WHAT IS NEEDED:
Return, unchanged and character for character, the portion of the listing that runs from its first line through the line containing "click(79, 29)", with both of those lines included.

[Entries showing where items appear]
================================
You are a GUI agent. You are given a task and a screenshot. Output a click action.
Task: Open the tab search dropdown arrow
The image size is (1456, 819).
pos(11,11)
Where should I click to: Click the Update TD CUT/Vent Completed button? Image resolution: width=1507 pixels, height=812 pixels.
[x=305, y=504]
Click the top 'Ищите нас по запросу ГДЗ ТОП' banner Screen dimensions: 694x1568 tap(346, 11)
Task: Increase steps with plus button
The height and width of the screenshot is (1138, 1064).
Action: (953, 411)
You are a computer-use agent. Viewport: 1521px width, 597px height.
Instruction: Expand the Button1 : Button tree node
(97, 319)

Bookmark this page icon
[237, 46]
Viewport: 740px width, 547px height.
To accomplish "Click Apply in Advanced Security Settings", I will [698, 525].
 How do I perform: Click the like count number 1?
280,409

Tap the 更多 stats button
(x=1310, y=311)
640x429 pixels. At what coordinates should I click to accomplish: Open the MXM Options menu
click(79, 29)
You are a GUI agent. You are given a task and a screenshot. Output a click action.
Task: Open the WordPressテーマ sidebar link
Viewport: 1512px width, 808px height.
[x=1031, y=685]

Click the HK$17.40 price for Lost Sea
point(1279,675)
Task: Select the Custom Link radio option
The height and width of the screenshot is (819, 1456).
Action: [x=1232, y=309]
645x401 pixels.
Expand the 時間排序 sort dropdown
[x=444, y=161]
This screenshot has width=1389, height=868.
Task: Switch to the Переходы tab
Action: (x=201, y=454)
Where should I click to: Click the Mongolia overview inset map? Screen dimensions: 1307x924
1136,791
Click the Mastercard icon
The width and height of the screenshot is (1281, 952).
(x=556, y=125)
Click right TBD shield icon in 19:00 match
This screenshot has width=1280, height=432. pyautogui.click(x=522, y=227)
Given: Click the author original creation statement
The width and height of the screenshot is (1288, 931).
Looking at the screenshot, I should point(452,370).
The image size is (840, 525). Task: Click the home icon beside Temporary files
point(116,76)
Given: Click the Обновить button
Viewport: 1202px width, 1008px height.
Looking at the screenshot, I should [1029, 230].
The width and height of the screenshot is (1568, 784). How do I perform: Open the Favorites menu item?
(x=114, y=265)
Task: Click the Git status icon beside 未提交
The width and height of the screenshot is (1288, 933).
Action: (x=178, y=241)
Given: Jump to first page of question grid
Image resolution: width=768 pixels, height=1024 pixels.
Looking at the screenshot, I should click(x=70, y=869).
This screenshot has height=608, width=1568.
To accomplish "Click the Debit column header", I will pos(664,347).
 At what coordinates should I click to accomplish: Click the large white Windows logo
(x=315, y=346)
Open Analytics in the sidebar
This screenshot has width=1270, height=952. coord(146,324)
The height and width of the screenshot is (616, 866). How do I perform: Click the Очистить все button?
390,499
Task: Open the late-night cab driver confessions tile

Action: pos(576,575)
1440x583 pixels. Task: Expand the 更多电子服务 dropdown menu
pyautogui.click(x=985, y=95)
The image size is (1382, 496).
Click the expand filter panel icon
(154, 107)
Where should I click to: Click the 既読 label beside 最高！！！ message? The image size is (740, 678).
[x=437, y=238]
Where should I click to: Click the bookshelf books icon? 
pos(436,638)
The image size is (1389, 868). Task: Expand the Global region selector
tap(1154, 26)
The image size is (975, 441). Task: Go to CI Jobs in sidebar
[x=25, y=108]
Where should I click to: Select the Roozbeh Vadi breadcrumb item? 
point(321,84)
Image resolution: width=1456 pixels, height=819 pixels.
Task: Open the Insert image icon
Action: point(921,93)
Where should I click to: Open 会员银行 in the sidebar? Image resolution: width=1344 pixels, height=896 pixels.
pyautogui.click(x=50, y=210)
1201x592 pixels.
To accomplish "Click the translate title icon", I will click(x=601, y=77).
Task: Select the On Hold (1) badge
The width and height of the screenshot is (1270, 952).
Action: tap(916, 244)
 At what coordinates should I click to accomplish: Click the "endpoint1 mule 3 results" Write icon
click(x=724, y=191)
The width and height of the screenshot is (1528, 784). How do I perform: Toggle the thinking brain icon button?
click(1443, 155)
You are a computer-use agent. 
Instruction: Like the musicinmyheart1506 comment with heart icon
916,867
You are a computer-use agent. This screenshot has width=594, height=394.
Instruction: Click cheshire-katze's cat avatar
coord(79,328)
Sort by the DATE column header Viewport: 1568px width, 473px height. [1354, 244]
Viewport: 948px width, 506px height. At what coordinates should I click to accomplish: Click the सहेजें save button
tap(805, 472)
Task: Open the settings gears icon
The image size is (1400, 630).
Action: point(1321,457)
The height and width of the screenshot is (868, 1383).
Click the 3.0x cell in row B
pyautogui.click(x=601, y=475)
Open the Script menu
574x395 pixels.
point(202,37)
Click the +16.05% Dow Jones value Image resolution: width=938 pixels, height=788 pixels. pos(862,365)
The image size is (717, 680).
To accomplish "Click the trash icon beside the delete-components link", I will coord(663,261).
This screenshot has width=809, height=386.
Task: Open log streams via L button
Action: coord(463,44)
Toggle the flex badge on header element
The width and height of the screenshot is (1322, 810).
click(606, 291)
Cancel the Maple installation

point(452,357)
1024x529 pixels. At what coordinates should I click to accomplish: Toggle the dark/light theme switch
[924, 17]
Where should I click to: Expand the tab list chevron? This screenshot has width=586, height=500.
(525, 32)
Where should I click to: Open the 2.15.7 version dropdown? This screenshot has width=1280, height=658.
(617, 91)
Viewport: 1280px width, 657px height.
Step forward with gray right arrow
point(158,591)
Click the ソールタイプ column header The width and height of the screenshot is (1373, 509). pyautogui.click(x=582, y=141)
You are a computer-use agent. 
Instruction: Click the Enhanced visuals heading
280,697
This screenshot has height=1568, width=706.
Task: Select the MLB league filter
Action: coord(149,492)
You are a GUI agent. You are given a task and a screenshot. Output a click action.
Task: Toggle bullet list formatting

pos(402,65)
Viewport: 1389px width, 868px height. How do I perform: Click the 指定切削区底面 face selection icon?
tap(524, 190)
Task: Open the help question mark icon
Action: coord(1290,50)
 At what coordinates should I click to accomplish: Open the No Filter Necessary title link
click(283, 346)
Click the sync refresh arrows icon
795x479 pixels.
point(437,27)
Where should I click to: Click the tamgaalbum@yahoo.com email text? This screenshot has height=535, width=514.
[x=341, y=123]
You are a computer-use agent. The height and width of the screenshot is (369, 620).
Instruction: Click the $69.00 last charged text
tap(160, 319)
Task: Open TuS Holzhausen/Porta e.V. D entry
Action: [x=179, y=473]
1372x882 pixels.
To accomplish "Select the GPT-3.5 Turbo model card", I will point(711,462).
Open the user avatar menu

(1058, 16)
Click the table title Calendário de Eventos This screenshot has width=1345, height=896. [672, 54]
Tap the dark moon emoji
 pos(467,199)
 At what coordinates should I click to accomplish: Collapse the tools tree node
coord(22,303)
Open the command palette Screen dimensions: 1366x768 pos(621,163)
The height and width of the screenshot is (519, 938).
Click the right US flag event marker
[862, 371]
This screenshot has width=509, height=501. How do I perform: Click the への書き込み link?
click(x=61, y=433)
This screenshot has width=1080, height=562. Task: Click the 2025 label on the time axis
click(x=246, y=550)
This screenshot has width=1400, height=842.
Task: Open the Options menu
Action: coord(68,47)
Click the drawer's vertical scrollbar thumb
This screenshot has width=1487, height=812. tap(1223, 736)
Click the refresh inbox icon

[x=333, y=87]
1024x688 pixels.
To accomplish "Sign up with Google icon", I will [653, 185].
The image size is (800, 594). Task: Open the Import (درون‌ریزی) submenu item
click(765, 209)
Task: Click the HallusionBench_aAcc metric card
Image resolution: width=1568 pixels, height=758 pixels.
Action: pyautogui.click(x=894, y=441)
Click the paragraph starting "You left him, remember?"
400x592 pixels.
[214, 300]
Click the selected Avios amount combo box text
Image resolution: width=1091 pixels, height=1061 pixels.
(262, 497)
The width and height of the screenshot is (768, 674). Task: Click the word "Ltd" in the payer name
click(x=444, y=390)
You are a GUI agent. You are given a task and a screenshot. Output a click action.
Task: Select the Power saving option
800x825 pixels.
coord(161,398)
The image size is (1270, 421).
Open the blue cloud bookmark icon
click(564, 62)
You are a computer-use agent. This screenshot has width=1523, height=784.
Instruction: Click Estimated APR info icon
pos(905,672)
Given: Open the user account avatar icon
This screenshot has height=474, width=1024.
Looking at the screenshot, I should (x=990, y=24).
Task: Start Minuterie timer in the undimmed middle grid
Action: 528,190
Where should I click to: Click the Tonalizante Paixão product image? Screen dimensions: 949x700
================================
WRITTEN RESPONSE:
You are a GUI agent. You are given a task and a screenshot. Output a click action.
Task: Open the tab search dropdown arrow
The image size is (1456, 819).
pos(11,11)
Where should I click to: Click the Update TD CUT/Vent Completed button? Image resolution: width=1507 pixels, height=812 pixels.
[x=305, y=504]
Click the top 'Ищите нас по запросу ГДЗ ТОП' banner Screen dimensions: 694x1568 tap(346, 11)
Task: Increase steps with plus button
The height and width of the screenshot is (1138, 1064).
Action: (953, 411)
You are a computer-use agent. Viewport: 1521px width, 597px height.
Instruction: Expand the Button1 : Button tree node
(97, 319)

Bookmark this page icon
[237, 46]
Viewport: 740px width, 547px height.
To accomplish "Click Apply in Advanced Security Settings", I will [698, 525].
 How do I perform: Click the like count number 1?
280,409

Tap the 更多 stats button
(x=1310, y=311)
640x429 pixels. At what coordinates should I click to accomplish: Open the MXM Options menu
click(79, 29)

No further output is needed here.